THE DATA START

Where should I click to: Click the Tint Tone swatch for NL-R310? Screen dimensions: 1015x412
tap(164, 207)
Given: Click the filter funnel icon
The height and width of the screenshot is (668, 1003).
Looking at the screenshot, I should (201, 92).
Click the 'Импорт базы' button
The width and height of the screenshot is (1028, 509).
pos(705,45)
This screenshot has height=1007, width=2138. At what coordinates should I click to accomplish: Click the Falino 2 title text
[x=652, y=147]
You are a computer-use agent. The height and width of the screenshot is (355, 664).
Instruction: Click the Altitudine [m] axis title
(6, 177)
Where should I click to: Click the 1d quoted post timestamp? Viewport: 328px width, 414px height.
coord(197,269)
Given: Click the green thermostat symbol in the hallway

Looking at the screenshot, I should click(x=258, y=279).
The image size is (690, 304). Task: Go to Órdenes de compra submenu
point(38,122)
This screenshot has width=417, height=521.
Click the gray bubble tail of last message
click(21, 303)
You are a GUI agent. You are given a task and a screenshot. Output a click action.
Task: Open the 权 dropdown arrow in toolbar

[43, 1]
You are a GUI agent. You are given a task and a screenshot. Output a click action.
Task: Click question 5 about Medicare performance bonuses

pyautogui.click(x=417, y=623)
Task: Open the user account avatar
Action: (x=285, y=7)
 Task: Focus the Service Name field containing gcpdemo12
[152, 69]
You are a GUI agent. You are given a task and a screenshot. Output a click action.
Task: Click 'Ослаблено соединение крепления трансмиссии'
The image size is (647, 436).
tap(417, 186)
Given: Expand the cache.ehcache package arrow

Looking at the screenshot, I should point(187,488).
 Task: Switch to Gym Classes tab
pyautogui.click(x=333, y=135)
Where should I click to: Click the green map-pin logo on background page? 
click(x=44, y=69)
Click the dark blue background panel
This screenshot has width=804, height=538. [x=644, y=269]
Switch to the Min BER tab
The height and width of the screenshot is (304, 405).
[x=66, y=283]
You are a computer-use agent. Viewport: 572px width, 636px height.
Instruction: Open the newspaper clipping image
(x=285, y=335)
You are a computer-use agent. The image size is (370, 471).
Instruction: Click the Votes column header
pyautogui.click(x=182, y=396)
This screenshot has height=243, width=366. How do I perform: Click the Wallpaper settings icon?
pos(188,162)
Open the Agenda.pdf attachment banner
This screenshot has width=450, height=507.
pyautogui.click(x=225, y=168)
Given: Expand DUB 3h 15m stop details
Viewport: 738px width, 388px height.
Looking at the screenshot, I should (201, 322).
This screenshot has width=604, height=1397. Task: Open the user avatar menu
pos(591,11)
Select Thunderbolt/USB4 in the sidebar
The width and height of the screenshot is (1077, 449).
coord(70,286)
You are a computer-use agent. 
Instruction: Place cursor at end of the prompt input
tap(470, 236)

THE DATA END

Lines holding the word "computer" are the answer; copy every one from the records above.

> EXPECTED OUTPUT:
You are a computer-use agent. The height and width of the screenshot is (355, 664).
You are a computer-use agent. Viewport: 572px width, 636px height.
You are a computer-use agent. The image size is (370, 471).
You are a computer-use agent. 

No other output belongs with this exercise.